### ИСХОДНЫЙ ТЕКСТ
Уильям Бернетт сделал все, что мог. Во время шторма Спратт "испытывал сильную боль от резких рывков нашего корабля, когда бурные волны бились о корпус". Он мог слышать, а также чувствовать, как скрежещут концы костей в месте слома.
К тому времени, когда Спратт добрался до Гибралтара, он бредил, у него была высокая температура. Он двигал ногами, и кости постоянно сдвигались относительно друг друга, поэтому хирург Гибралтарского госпиталя мсье Бувье поместил его ногу в коробку. Спратт почувствовал зуд и подумал, что, должно быть, становится лучше. Когда открыли коробку и сняли повязку, Спратт увидел, что "сотни крупных красноголовых личинок длиной почти в дюйм впились в икру моей драгоценной конечности, видны были только их хвостики". Личинки, по его мнению, появились от шпанских мух, которые наводнили переполненный ранеными госпиталь. Вечно жизнерадостный Спратт позже писал, что он "все еще мог видеть выражение лица мсье Бувье, в то время как его уши были втянуты до плеч". Хирург убил личинок с помощью примочек, и в конце концов нога Спратта зажила. В результате она оказалась почти на три дюйма короче другой, но он счел, что это лучше, чем протез.
«Левиафану» не разрешалось следовать в Гибралтар до 10 ноября. Бейнтан встретил «Виктори» и «Белайл», которые возвращались в Англию, 6 ноября и передал им французских пленных и нескольких англичан, освобожденных из тюрьмы Кадиса, но его корабль оставался переполненным сотнями испанцев. Стала распространяться лихорадка. Томас Мейн, баковый старшина, оправился от ампутации и "разгуливал по кораблю в добром здравии и расположении духа". 5 ноября у него поднялась температура. "Предполагалось, — сообщал в своем рапорте хирург Шовеллер, — что его товарищи по столу дали ему слишком много выпить". Ему стало хуже, он был доставлен в Гибралтарский госпиталь вместе с другими ранеными с лихорадкой, и спустя пять дней умер.
К тому времени, когда они достигли Гибралтара, перегруженный работой хирург сообщил: "Многие из нашего экипажа страдали от болей в кишечнике, а у других малейшая травма или царапина превращалась в зловонную увеличивавшуюся язву". Распространение болезни усугублялось отчаянной перенаселенностью. На борту «Левиафана» находились 463 пленных и многочисленные британские моряки с других кораблей, а также его собственный экипаж из 618 человек. Девяносто испанских пленных "были ранены, у некоторых из них на различные конечности были наложены жгуты с момента начала операции. Прошло четыре или пять дней, следовательно, большинство конечностей находились в состоянии омертвения или приближались к нему". Шовеллер делал все возможное, чтобы помочь им: "В четырех из этих случаев я ампутировал две руки и два бедра — двое первых справились хорошо и были отправлены на берег в Альхесирасе, последний умер на третий день операции, культи омертвели".

### ФОРМУЛИРОВКА ЗАДАНИЯ
Переведите на английский язык предложение из исходного текста: «Распространение болезни усугублялось отчаянной перенаселенностью».

### ПРЕДОСТАВЛЕННЫЕ ДАННЫЕ

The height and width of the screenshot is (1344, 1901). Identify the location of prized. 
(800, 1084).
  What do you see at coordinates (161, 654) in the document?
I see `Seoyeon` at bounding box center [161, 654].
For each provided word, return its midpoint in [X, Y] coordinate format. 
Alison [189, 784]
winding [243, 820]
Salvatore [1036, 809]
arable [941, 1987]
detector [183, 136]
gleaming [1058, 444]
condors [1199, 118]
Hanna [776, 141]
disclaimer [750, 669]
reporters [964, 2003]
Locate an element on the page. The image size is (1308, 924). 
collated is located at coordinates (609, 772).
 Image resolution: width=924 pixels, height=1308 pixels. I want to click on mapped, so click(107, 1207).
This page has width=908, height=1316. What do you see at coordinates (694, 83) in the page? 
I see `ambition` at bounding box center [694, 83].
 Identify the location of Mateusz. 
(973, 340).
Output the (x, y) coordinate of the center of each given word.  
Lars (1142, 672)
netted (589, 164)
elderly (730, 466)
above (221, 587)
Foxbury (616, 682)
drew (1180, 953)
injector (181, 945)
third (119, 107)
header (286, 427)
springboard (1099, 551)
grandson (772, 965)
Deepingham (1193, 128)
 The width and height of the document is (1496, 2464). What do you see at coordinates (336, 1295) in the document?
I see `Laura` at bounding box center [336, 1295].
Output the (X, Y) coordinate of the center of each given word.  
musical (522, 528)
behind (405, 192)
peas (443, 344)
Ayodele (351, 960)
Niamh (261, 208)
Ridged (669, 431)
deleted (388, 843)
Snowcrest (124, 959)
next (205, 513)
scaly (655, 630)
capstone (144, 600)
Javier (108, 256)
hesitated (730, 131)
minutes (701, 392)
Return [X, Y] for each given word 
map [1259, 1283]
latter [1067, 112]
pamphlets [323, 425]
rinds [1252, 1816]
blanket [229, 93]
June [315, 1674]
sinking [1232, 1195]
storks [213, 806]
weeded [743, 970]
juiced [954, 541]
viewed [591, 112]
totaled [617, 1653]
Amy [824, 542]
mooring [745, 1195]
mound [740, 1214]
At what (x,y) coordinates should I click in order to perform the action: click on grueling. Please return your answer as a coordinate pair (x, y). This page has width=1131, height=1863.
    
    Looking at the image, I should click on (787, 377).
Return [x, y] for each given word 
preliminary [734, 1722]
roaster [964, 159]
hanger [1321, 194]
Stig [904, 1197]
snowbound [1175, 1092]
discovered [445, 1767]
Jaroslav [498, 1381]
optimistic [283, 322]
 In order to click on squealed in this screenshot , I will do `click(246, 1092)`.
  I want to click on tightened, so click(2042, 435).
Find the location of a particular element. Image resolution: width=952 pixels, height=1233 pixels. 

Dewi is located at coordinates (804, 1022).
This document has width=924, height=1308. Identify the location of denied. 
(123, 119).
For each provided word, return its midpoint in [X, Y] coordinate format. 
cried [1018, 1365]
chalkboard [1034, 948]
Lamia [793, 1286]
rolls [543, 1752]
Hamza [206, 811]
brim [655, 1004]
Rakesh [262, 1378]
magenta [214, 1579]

### РЕШЕНИЕ ЗАДАНИЯ
The spread of the disease was made worse by desperate overcrowding.